Immediately after, a man rose up from an empty water-hole that lay near in my path.
He was a small man, and very wild looking, having a shock of towselled red hair and beard that nigh covered his face, and clothed in rags and patches. He stood clutching the staff and tattered banner which we had observed from the ship, and peered in my face with his glittering eyes.
“Ha! little pilgrim,” cried he again. “What is your sin, shipmate? What ha’ been your offence against the Righteous?”
I perceived he was stark mad. “I have slain a man in a duel,” said I, humouring him.
“Ha! ’twas a sore offence,” cried he, and began to wave his banner above my head, “’Twas a black sin, Jesus ha’ mercy! ’Twas a most grievous transgression. Now, look’e hereon, shipmate! Behold, it shall be as an ensign on an hill!”
Hereupon he turned from me, and made with great bounds towards a high boulder which stood at a few yards’ distance. He set the staff in a cleft of the rock, crying: “Behold the ensign of the Lord! Look’e on the banner, shipmate, and say after me, ‘Father I have sinned afore Heaven and afore Thee, and am no more worthy to be called Thy son.’”

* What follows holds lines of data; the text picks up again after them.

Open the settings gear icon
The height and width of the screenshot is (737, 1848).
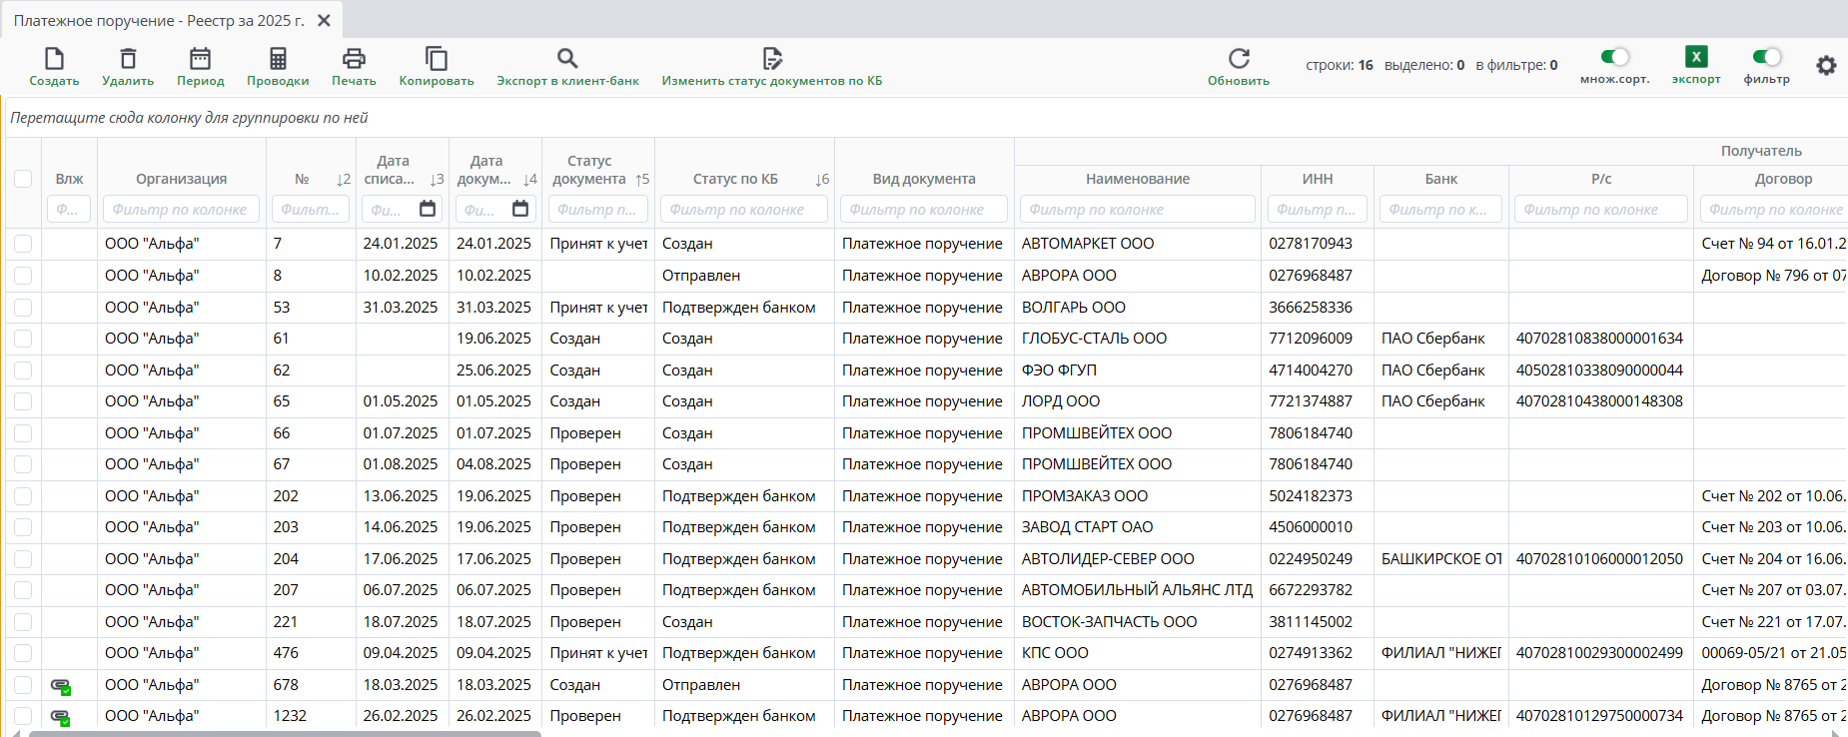pyautogui.click(x=1826, y=66)
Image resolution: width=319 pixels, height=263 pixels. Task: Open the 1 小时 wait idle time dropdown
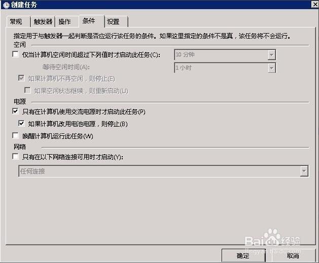[272, 68]
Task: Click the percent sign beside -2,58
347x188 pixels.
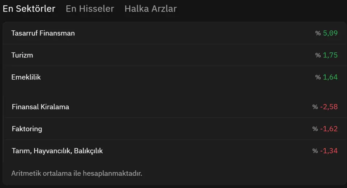Action: coord(315,107)
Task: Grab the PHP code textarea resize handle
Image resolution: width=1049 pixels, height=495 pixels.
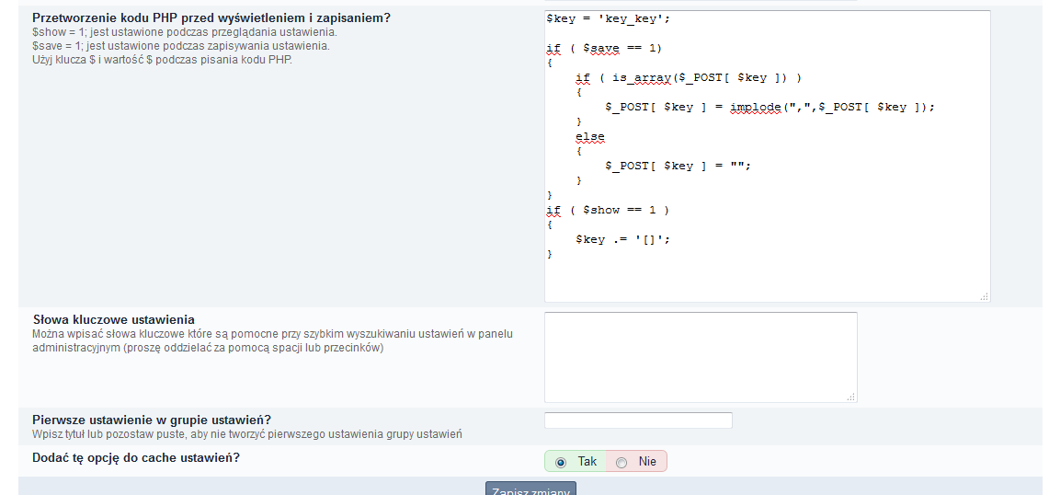Action: pyautogui.click(x=984, y=296)
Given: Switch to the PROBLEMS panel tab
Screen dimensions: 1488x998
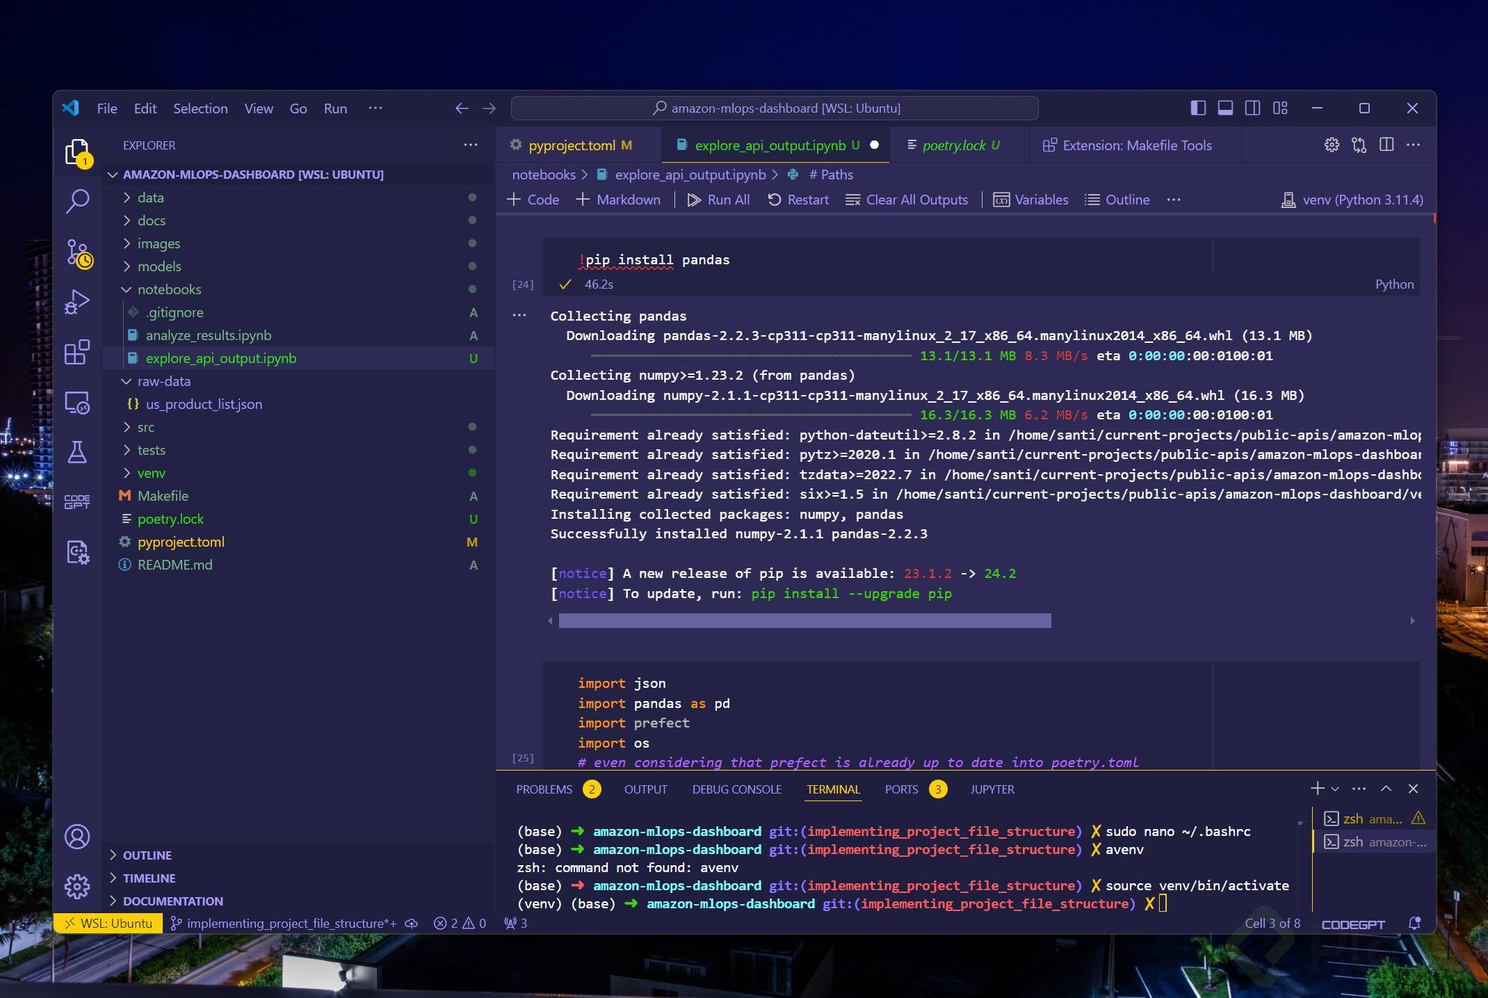Looking at the screenshot, I should pos(544,789).
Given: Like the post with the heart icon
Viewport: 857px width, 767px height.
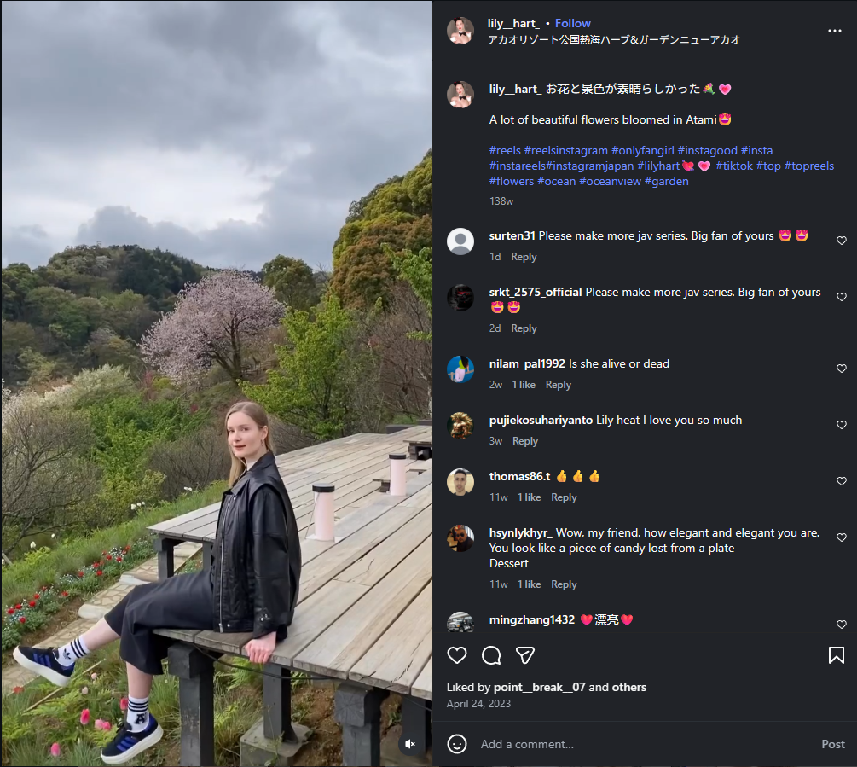Looking at the screenshot, I should 457,655.
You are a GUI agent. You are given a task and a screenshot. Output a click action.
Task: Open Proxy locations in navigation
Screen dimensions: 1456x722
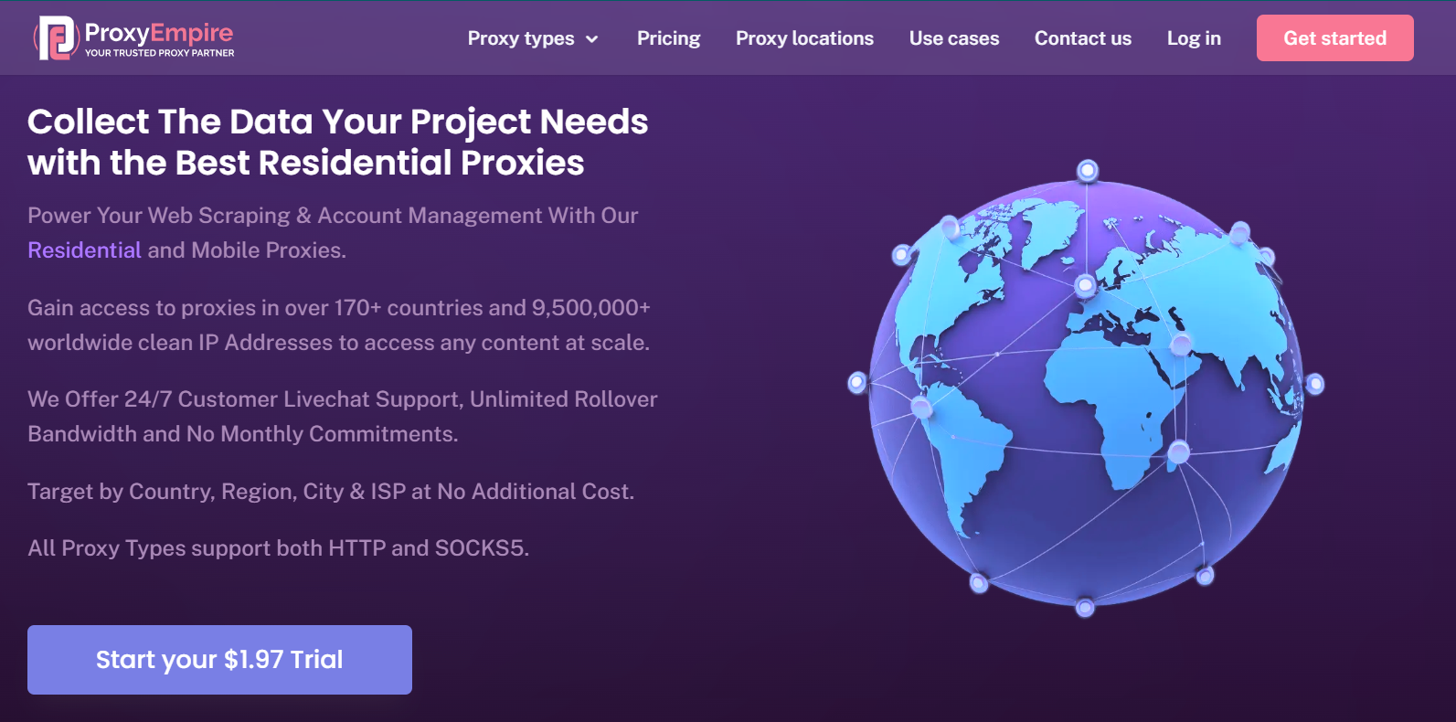804,38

A gust of wind took the banner, stretching it out, and I beheld upon it the Royal device of Spain. I began to repeat the words; but he took me up short.
“Gramercy!” cried he, “Look on the ensign, can’t you? Look on the ensign! Now, over agen!”
I perceived by the look in his rolling eyes that he was on the verge of a frenzy-fit, and I hasted to humour him to the letter.
When I had said and acted to his satisfaction, he took the banner in his hand again, and began to wave it over my head, and absolved me (as he called it) in a hotch-potch jargon of Scriptural and nautical phrase. Madness makes ever a rueful picture, but the shape this man’s took was extremely scandalising to me; and it may easily be believed, that now I repented more than ever of having come on shore, and would have given a great deal to have been safe back on the ship again. But there was worse to come.